第十六話
海賊船のお風呂は、なんと猫足のバスタブだった。海賊に猫足のバスタブ!厳つい海賊達がこの可愛らしいお風呂に入っているのを想像して、噴き出しそうになった事実は一端隅っこに置いておこう。
あれから私はお風呂に浸かりながら、これまでの事を振り返っていた。健矢君や水華、母の本音に触れ一人で勝手に絶望し、そして愁斗に酷い言葉を浴びせこの世界に飛ばされてきた。
――今日は、普通に学校に行って、普通に授業を受けて、普通に友達と会話して、普通に・・・――
なんだ、全然普通なんかじゃなかった。全てが普通じゃない一日だった。狂気に狂った三人組には追い掛けられ、食い殺されそうにもなった。運良く狼に助けられこの海賊船に拾われたものの、本当に酷い目に合った。いや、当然の報いなのかもしれない。一人で勝手に絶望して、何も悪くない愁斗に酷い言葉を浴びせ傷つけた。きっと、その罰を受けたに違いない。

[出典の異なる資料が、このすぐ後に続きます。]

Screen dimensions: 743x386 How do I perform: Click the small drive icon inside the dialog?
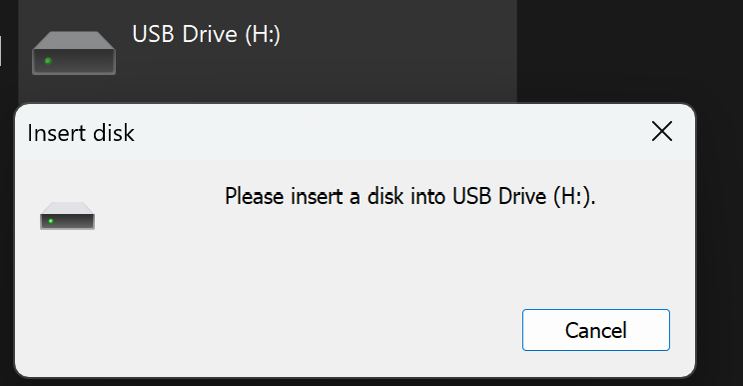(x=67, y=216)
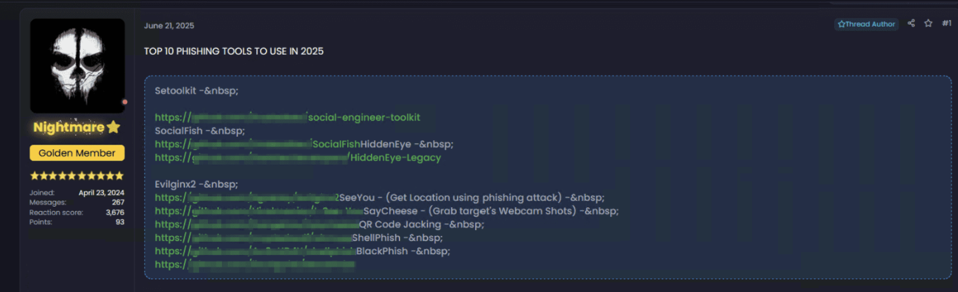Image resolution: width=958 pixels, height=292 pixels.
Task: Bookmark the post with the star outline icon
Action: pos(928,23)
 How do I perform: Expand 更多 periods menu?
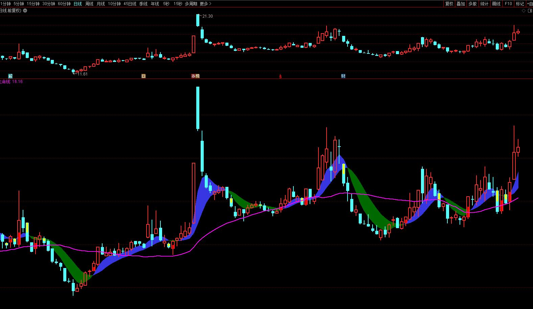(205, 4)
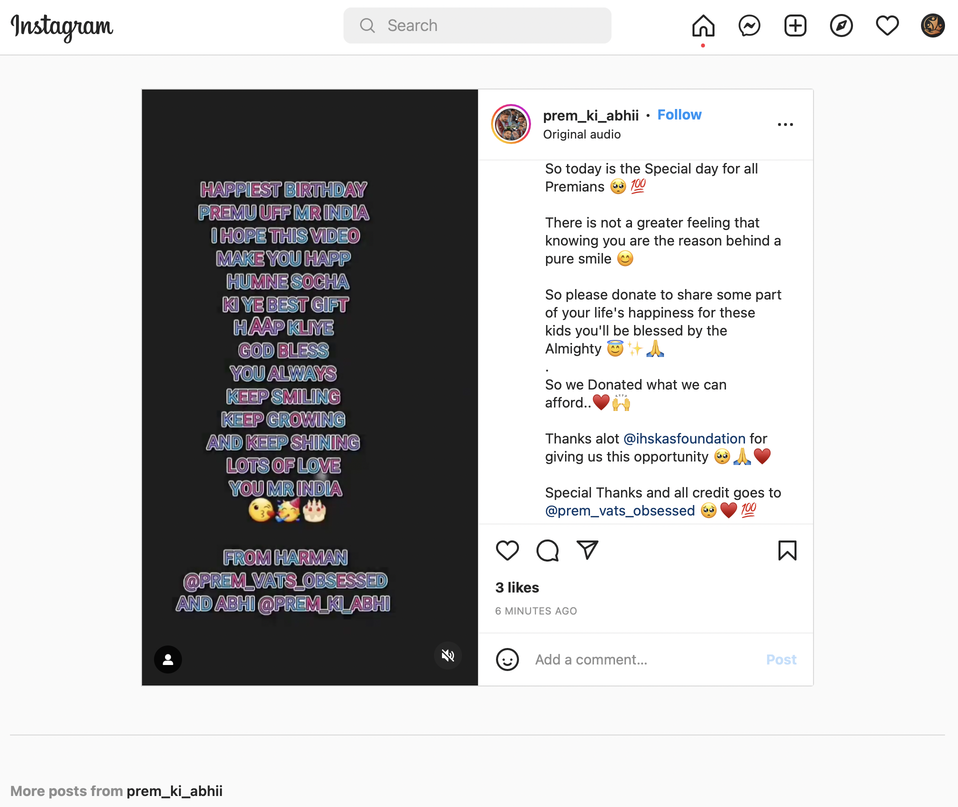Go to the Instagram Home feed
The width and height of the screenshot is (958, 807).
tap(703, 26)

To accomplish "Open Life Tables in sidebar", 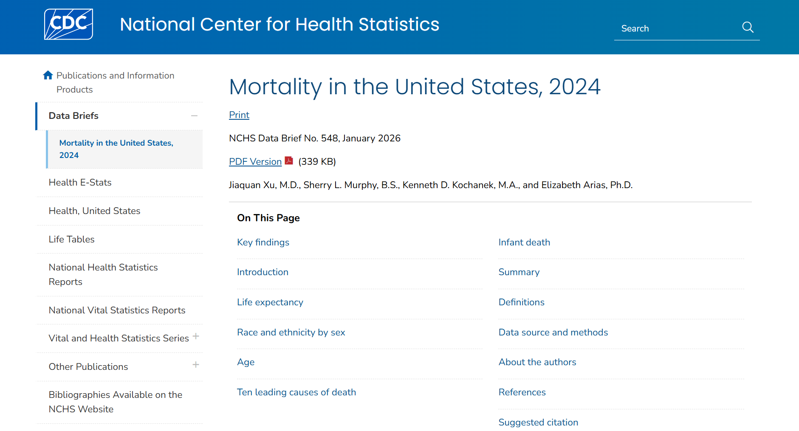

今頃、愁斗はどうしているのだろう。こんな私を助けようと必死に手を伸ばしてくれていたので、愁斗もあのブラックホールに吸い込まれている可能性がある。そんな事をぼんやりと考えていた私は、突如ハッとした。愁斗にあんなにも酷い事を言って突き放しておいたくせに、今ではもう愁斗に会いたくて仕方がない。そんな自分勝手な考えに嫌気がさし、私はバシャっと顔までお湯に浸かった。
(このままお湯に溶けて、無くなってしまえればいいのに。)
そんな事を考えながら、私はギュッと目を瞑った。
お風呂から出た私は、セインに連れられ船内を歩いていた。ちなみに渡された服は、クリーム色のロンTのような服とベルトで留める形の茶色の巻きスカート、そして茶色のブーツだった。このロンTのような服だが、襟刳りが非常に広く両肩が丸見えになってしまう為、これまた黒色のタンクトップのようなものを貰って中に重ね着する事にした。着ていた制服はお風呂場で洗わせてもらい、今では手に持っている。洗っても汚れが落ちずボロボロであったが、元居た世界の唯一の品である為に手放す事が躊躇されたのだ。後で、干させてもらおう。
セインに連れられ着いた場所は、彼の部屋だった。椅子に座らされ少し落ち着いたところに、突如セインから爆弾発言が落とされる。
「今日から此処で寝ろ。」
「はい!?」
私は思わず声を上げた。何故セインと同じ部屋なのか。若い男女が同じ部屋というのは、色々と不味いのではないだろうか。
「別に他の部屋でも構わぬさ。ただ一つ忠告しておくが、此処は海賊船。普通の女など、一人も乗り合わせてはいない。当然だが、女に飢えている奴等が殆んどだ。それでも良いなら、他の部屋を案内しよう。何があっても責任は取らぬ。」
「こ、此処が良いです!是非、此処に居させて下さい!」
セインのさり気ない脅しに、私は多いに怯えた。うぅ、海賊って怖い。
それにしてもセインの部屋が良いと言ってしまったものの、果たして彼は大丈夫なんだろうか。彼も男な訳で、危険でないとは言い切れない。甲板では可愛がってやろうなんて言われてしまったし、彼に襲われるという可能性も・・・
ビクビクしながらセインを見上げると、そんな私の考えを見透かすかのように彼は呆れたように鼻で笑った
「安心しろ。おまえのような色気の欠片もないような女に欲情するほど、落ちぶれてはいない。」
酷っ!なんか悔しい。襲わないと断言されて安心して良い筈だが、何故だか素直に喜べない。喜んで良いのやら悪いのやら。
「まぁ必要とあらば、相手をしてやらない事もない。」
セインの言葉に、私は思い切り赤面する。もう本当に勘弁して下さい!セインと居ると、とてもじゃないが心臓がいくつ有っても足りそうにない。
妖艶な笑みを浮かべてくるセインから顔を背け、私は虚空を仰ぎそして項垂れた。